Henryka Beyer (7 March 1782 – 24 October 1855) was a German painter active in Poland. She was the youngest sister of Wilhelm Henryk Minter, an architect.

Life and career
Born in Szczecin, Beyer was initially taught by local painter Petera Schmidta. In 1805 she moved to Berlin with her brother Charles Frederick and studied under the Director of the KPM (Königliche Porzellan-Manufaktur), Gottfried Wilhelm Volker.
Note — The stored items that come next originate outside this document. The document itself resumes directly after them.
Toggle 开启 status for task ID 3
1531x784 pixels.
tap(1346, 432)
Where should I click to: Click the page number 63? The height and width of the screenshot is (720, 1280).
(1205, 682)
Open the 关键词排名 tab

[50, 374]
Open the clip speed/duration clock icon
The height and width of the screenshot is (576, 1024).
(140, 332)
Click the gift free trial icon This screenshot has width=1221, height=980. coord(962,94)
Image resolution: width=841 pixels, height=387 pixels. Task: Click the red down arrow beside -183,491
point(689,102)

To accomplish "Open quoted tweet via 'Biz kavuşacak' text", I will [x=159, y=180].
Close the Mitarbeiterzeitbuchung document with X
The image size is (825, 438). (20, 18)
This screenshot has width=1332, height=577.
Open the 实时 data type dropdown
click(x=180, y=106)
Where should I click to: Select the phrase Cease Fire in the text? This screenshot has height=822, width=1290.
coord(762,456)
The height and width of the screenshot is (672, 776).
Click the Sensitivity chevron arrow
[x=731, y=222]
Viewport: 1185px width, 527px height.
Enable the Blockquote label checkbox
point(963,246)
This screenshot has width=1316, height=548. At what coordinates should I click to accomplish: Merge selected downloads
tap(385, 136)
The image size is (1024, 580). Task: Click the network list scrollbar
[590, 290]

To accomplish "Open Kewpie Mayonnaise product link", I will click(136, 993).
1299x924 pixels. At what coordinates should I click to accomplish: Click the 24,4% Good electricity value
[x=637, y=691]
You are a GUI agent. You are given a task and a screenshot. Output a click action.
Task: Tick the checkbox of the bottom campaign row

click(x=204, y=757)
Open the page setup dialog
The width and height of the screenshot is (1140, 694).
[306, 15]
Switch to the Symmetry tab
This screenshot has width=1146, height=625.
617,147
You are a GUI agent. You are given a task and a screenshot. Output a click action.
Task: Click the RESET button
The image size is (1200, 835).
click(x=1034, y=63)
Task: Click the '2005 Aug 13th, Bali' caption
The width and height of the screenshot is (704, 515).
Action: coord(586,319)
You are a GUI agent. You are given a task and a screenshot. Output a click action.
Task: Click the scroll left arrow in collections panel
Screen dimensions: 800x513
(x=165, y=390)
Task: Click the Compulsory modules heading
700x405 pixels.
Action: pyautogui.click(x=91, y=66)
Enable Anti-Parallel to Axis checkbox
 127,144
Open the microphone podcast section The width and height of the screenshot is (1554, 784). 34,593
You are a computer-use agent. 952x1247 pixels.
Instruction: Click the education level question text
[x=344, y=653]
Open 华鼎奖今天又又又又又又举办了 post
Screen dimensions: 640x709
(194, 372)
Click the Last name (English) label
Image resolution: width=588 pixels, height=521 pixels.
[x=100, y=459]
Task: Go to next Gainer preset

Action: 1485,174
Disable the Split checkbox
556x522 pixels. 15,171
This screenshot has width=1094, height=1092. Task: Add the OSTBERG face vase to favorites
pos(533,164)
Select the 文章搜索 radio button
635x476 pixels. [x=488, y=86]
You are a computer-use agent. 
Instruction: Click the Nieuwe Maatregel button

In 1811 Beyer moved to Warsaw, where she was trained by Antoni Brodowski. In 1813 she married the director of the Warsaw lottery John Gottlieb Wilhelm Beyer (died 1819), moving from the Lutheran faith to Calvinism. They had three sons; the youngest, Charles Adolf, was born in 1818. Early widowed, Beyer had to maintain her sons and in 1824 in Warsaw opened a school of painting and drawing for women. She ran it until 1835. She painted still lifes, mostly watercolors, usually in dark warm colors. Beyer initialed her works HKA.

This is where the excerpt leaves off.